To raise recycling with today’s environmentally-minded younger generations might solicit an “OK, Boomer” type of response; they are focused on the seemingly more existential challenges of climate change, environmental justice or imperiled oceans. And well they should be. But the centrality of recycling to the environmental challenges of today is underappreciated.   

The U.S. recycling market is broken and the impacts of its failure are increased greenhouse gas emissions (GHG), floating plastic detritus and the exposure of underprivileged communities to harmful pollutants. We can revive the recycling industry and mitigate these problems, but we need a policy fix.     

Prior to 2018, our recycling market functioned in large part because China bought one-third of U.S. plastic waste. That demand helped keep plastics out of our waste stream, maintained U.S. jobs and diverted waste materials from polluting incineration facilities that quickly convert plastic into GHG and other harmful air emissions and disproportionately impact disadvantaged communities. In 2018, China enacted a U.S. waste import ban and we have not replaced that demand.   

The best way to reduce plastic waste is to reduce plastic consumption, but we must also ensure that the plastic we do use and put in our blue bins is actually recycled. Without adequate market demand at the other end of the recycling truck’s trip, our efforts are often for naught as plastics nevertheless end up in waste streams. And market demand for recycled plastic from manufacturers of plastic products is inhibited by the low cost of virgin plastics (thanks in part to inexpensive natural gas).     

Self-styled market purists might say, “well, that’s the market at work,” but as energy futurist Amory Lovins once said, “markets make a good servant, a bad master and a worse religion.”  Addressing market failures to optimize societal outcomes is at the heart of modern environmental policy. Markets work when prices reflect costs. We get the wrong outcomes when the atmosphere is a free landfill for carbon dioxide or the oceans readily take our waste without charging a fee. Directly imposing such fees via policy is politically challenging and the “lost price” problem of emissions and pollution from plastic remains.   

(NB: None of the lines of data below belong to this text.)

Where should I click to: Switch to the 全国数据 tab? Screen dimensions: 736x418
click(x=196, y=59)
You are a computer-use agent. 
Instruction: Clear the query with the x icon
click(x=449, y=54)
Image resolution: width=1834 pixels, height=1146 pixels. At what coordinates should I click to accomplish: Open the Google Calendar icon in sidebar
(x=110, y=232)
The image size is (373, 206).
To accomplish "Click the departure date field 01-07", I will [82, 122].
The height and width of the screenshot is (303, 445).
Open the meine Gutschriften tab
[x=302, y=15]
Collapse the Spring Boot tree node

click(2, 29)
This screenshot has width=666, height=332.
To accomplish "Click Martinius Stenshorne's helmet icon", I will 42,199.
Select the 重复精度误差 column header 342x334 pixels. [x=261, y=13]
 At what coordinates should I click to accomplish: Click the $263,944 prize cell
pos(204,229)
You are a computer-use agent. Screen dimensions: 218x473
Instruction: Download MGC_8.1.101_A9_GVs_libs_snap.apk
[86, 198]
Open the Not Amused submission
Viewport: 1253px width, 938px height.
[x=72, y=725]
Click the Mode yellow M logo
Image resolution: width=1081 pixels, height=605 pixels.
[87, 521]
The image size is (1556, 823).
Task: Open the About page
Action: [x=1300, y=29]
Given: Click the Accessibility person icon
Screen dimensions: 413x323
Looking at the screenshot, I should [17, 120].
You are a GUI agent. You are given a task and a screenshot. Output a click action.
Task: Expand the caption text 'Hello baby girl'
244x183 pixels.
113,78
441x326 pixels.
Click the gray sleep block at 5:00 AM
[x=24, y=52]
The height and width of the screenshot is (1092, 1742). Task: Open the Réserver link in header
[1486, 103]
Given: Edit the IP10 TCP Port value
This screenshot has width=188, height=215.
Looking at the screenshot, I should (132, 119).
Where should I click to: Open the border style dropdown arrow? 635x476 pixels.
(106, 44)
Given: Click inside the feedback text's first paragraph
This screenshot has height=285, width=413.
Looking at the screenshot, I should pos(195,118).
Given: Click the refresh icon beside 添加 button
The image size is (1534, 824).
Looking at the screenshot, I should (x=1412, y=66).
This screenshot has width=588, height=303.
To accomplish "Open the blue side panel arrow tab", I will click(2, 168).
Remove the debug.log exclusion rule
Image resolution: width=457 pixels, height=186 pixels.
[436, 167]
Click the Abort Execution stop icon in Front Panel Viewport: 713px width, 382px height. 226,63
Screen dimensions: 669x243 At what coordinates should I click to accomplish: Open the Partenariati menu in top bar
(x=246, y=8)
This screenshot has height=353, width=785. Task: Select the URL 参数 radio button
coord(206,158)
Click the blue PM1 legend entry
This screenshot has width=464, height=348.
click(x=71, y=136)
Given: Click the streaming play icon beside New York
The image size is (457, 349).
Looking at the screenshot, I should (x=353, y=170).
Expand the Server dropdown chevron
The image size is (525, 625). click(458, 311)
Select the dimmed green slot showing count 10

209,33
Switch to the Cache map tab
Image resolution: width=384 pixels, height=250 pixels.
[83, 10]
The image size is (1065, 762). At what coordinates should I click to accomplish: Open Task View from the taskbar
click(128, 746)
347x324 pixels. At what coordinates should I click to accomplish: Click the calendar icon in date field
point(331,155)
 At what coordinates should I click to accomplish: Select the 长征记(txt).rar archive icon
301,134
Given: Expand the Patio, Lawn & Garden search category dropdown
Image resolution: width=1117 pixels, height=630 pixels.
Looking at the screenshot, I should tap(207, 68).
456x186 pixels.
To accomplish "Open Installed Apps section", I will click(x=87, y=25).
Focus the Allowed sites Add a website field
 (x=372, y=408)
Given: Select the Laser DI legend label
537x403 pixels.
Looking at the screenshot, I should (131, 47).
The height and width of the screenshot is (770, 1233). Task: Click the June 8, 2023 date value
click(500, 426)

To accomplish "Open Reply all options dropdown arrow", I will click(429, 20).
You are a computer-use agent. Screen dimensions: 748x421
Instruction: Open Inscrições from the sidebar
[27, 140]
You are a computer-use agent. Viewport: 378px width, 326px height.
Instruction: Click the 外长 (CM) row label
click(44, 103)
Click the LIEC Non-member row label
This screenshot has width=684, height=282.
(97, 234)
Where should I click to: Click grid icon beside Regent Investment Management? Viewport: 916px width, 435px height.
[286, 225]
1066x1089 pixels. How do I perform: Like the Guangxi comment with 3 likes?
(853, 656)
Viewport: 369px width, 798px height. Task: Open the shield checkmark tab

To date, public policy has overwhelmingly focused on supply-side solutions such as mandating recycling. But supply is not our problem. We need demand-side solutions and we have good examples. By 2022, the United Kingdom will require plastic products sold in the country to have a minimum of 30 percent recycled content. Such a “minimum content” standard was recently adopted by California. Other states like New Jersey and New York are considering similar legislation. Policymakers are no doubt buoyed by polls showing that large bipartisan majorities of voters support laws to increase recycling and reduce plastic pollution. Such policies can be designed to help manufacturers integrate recycled materials into their products with support for infrastructure upgrades and clear recycled content quality standards. Mandating demand will rescale our diminished recycling industry, improve efficiencies and drive innovation in material and manufacturing processes.     

And there may be other benefits to companies that embrace the challenge. Commitments to reducing GHG from operations have become table stakes for leading U.S. companies and such commitments are now being extended to supply chains and products. Some leading companies are also embracing goals toward a more “circular” economy, where waste is reduced and products and packaging are repurposed for continued economic value.  Corporate sustainability leaders are finding ways to create value through circular innovation, which is projected to be a $4.5 trillion global growth opportunity by 2030. These industry leaders will have a competitive edge as governments and consumers demand ever more bold action. Further, with the rapid rise of investors using environmental, social and governance (ESG) criteria to evaluate their portfolios, shareholder pressure for better disclosure of and performance on sustainability metrics like net zero carbon emissions and waste avoidance is intensifying. We are beginning to see results: Dozens of companies recently pledged to increase the recycled content in their packaging to an average of 25 percent by 2025 — a more than 12-fold increase in seven years.  

But these signs of progress are not a reason to hold back on meaningful policy measures. The problems are too great and the pace of change is too slow. Recycling markets are a tool we need; smart policies like recycled content mandates can unleash their full potential.   

Roger Ballentine is the president of Green Strategies, Inc. He served as chairman of the White House Climate Change Task Force under President Bill Clinton.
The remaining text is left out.